In May 2010, when President Obama was considering nominees for the Supreme Court seat vacated by retiring Justice John Paul Stevens (which ultimately went to Justice Elena Kagan), Sen. Hatch said that Judge Garland would be “very well supported by all sides” and there was “no question” he would be confirmed. In March 2016, just days before the nomination was announced, Sen. Hatch reiterated his support for Judge Garland: “The president told me several times he’s going to name a moderate, but I don’t believe him. He could easily name Merrick Garland, who is a fine man.”
But, as with the individual mandate, campaign donor disclosure, the deficit-reduction commission, and so many others, once President Obama adopts a Republican idea, the Republicans themselves run away from it. So now we have a Republican pledge to ignore Constitutional duties and block Judge Garland’s nomination. Most Republican Senators have insultingly refused to even meet with Judge Garland.

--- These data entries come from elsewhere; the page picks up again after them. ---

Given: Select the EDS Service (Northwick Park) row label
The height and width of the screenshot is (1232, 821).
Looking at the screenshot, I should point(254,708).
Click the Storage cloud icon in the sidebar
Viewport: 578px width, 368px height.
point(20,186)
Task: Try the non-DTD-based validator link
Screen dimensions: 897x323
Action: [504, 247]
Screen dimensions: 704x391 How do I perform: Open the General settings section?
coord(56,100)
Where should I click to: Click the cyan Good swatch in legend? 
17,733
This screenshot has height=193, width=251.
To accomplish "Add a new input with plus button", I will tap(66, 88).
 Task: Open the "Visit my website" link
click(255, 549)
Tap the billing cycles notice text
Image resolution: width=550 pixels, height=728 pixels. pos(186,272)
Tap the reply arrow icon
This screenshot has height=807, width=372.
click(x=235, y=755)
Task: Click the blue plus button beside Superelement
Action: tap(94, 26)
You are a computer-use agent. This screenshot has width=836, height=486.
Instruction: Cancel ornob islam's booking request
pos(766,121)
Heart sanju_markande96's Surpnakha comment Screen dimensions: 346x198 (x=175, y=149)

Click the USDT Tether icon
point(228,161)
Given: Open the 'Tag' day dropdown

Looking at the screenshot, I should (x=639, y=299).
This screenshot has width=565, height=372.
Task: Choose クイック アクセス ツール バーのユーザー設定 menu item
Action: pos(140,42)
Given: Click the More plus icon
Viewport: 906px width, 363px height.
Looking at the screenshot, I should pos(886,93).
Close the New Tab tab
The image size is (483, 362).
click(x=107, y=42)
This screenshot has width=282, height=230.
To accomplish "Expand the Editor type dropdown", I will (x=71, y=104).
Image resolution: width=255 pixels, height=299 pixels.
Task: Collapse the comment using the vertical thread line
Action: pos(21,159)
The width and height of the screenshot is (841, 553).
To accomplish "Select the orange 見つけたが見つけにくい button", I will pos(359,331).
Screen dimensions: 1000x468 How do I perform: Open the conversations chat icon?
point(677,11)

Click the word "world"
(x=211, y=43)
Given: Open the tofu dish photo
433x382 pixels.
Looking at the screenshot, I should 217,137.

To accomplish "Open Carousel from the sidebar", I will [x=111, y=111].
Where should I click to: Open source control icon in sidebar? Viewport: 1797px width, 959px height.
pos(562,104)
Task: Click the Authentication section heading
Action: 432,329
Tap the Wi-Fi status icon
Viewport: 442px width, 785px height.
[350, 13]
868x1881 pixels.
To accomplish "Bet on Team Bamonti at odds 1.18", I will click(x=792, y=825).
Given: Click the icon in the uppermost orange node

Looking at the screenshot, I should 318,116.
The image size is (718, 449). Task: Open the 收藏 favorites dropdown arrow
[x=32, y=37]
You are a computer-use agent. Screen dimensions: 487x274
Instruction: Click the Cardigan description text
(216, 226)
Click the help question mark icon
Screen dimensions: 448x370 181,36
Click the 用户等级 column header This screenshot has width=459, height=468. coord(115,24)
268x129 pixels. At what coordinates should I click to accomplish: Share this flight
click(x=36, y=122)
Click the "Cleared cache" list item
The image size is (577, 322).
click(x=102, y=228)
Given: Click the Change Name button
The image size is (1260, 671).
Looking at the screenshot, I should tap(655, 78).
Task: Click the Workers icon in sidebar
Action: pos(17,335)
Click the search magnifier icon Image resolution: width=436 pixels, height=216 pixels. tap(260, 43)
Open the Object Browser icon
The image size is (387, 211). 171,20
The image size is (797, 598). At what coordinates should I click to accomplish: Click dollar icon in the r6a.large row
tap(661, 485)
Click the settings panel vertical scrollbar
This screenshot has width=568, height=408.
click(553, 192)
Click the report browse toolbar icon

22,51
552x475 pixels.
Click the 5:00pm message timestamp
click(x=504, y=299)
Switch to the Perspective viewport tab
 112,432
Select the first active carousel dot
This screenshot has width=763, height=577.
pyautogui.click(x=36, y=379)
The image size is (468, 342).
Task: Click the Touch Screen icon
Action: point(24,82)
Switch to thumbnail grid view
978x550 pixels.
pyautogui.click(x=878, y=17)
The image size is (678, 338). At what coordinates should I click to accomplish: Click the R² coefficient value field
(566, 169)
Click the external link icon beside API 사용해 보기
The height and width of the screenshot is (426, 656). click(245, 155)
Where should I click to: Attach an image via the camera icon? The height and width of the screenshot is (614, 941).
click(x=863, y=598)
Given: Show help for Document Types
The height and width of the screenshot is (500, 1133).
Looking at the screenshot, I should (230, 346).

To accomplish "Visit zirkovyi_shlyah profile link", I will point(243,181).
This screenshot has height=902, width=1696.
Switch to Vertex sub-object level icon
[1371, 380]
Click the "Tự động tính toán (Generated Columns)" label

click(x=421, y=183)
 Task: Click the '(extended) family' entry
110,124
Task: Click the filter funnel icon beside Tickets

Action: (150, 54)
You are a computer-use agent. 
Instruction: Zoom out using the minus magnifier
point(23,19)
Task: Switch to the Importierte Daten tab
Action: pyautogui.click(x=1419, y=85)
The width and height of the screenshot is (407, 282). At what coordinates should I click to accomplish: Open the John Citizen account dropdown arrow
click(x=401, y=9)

For two months, it has appeared that the only hope of defeating Republican obstructionism was through political pressure placed on the 24 Republican Senators standing for re-election in November 2016. Last week, a bipartisan group of eight Solicitors General signed a joint letter to Sen. McConnell and Sen. Charles Grassley (R-IA), the current Chairman of the Senate Judiciary Committee, in support of Judge Garland’s nomination. The Solicitor General is the person appointed to represent the United States before the Supreme Court. He or she is the most frequent advocate before the Court – frequent enough that the Solicitor General is sometimes called “the tenth justice.” The eight Solicitors General who signed the Garland letter spanned every administration stretching back to President George H.W. Bush and included Paul Clement, who previously clerked for Justice Scalia. The letter described Judge Garland’s “history of excellence in the law,” including his respected 19-year tenure on the Circuit Court of Appeals, and concluded: “we are unified in our belief that Judge Garland is superbly qualified to serve on the Supreme Court if he were confirmed.”
Shortly after the Solicitors General’s letter, retired Justice John Paul Stevens, who was appointed by Republican President Gerald Ford, said that the Senate should “go ahead and hold a hearing” on Judge Garland. He joined retired Justice Sandra Day O’Connor, a Reagan appointee, in opposing the effort to keep the position vacant until after the next presidential election.
Perhaps the former Justices’ statements, and the remarkable, bipartisan letter from eight people who each served as our country’s top representative before the Supreme Court, can overcome the partisan gamesmanship that has so far stalled Judge Garland’s nomination. Only then can the Senate conduct the hearings, hold an up-or-down vote, and fulfill the “advice and consent” role envisioned by our Founding Fathers. For true lovers of our Constitution, that would be a very good thing indeed.